§ SUPPLIED PASSAGE

=== Section Start ===

While U.S. economic growth is running at a level of just over 3% over the second and third quarters of this year, anomalies are glaring. Among these are same-store traffic at restaurants falling over 3% on a year-over-year basis in the most recent monthly reading. Manufacturing also has been consistently in contractionary territory for most of the past two years and housing affordability remains near historical lows.
None of these readings scream 3% GDP growth. Of course, when the federal government ran up $1.8 trillion in fiscal deficit spending with its recently concluded its fiscal 2024 year, myriad economic distortions should be expected.
Despite my pessimistic view on the economy and the market, as long as the music is playing, an investor has to continue to look for new opportunities. Today, we are teeing up a couple of solid companies whose stocks have not performed well at all in 2024. However, the shares could get a boost as tax-loss selling ebbs in coming weeks and should have a brighter 2025.
We will start with Dynavax Technologies DVAX, which could be a poster child of companies that have not gotten the credit they deserve for their progress in 2024. The stock also made a list from Morgan Stanley at the beginning of this month of almost 40 stocks that could face tax-loss selling pressure.
DVAX shares are down nearly 25% in 2024. The company’s flagship product, the "best of breed" hepatitis B vaccine Heplisav-B, continues to take market share (now up to 42%) in what should be an over $800 million a year market just in the U.S. by 2027.
Dynavax is also advancing a couple of other candidates in its developmental pipeline. The company has a huge cash hoard as well and is moving towards consistent profitability. The stock should get a bump as year end as tax-loss selling subsides and investors look forward to a brighter and more profitable 2025.

=== Section End ===

(Stored records)

=== Section Start ===

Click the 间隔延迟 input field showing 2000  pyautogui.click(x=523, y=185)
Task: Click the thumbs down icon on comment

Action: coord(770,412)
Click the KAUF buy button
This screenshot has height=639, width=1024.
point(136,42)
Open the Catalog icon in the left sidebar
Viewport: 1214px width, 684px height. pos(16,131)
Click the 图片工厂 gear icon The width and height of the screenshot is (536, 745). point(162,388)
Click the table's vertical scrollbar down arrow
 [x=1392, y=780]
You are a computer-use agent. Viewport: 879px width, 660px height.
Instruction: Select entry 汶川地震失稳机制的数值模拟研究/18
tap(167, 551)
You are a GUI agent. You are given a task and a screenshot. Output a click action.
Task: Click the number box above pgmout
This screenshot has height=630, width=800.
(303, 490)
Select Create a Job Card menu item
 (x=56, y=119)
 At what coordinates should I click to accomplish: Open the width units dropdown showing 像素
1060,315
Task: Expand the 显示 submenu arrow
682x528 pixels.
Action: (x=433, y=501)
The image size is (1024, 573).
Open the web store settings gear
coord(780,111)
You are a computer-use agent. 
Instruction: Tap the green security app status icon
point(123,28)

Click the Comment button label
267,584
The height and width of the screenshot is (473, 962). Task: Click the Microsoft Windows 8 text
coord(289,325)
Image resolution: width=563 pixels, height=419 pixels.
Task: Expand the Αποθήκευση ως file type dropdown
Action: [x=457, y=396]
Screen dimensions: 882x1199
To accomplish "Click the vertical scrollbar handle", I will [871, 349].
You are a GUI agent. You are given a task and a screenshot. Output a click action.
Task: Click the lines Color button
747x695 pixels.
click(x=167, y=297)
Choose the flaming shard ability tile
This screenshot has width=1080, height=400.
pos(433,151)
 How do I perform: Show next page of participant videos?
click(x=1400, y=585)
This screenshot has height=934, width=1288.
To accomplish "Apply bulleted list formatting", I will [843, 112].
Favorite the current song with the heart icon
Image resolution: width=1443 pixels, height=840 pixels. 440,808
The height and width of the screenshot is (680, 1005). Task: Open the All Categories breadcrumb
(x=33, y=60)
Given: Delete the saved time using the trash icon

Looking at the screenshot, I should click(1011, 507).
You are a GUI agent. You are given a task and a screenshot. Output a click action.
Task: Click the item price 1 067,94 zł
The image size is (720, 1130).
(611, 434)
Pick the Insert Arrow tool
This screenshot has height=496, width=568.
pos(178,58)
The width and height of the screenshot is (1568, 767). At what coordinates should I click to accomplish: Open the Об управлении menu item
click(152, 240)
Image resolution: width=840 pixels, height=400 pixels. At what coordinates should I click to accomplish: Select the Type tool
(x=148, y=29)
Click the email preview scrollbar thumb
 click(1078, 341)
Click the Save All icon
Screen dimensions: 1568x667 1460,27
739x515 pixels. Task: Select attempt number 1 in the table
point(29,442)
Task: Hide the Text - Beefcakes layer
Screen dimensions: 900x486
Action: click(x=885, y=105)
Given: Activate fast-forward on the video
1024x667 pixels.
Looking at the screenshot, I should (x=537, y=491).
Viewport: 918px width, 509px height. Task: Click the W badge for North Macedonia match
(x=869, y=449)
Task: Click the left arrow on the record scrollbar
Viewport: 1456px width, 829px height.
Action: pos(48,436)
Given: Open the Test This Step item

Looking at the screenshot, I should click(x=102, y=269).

=== Section End ===

§ EXERCISES
1. Repeat the market commentary from "Despite my pessimistic" to "a brighter 2025.".
2. Write the next part of the market commentary, picking up after its final sentence.
The stored material is separate from the market commentary.

§ ANSWER SECTION
1.
Despite my pessimistic view on the economy and the market, as long as the music is playing, an investor has to continue to look for new opportunities. Today, we are teeing up a couple of solid companies whose stocks have not performed well at all in 2024. However, the shares could get a boost as tax-loss selling ebbs in coming weeks and should have a brighter 2025.

2.
Rocket Pharmaceuticals RCKT is another name that I think has been unfairly punished in 2024, with the stock down a bit over 40% on the year. The main trigger for the decline was the FDA's rejection of the company's biologics license application, or BLA, for its candidate Kresladi.
Kresladi is a gene therapy to treat individuals with severe rare immune disease called leukocyte adhesion deficiency-I or LAD-I. However, the application wasn’t rejected because of trial data Kresladi generated but related to manufacturing or controls —basically, dotting the I’s and crossing the T’s within the application to the FDA. This is something that happens far too often with small companies submitting their first marketing applications with the government agency. I expect this to be rectified in the coming months resulting in FDA approval for Kresladi.
Rocket also recently announced that it has now enrolled all patients in a pivotal trial for another candidate called RP-A501, which is targeting Danon disease, a rare cardiovascular condition. This sets up 2025 as a year Rocket delivers better news and performance for its shareholders.
At the time of publication, Jensen was long DVAX and RCKT.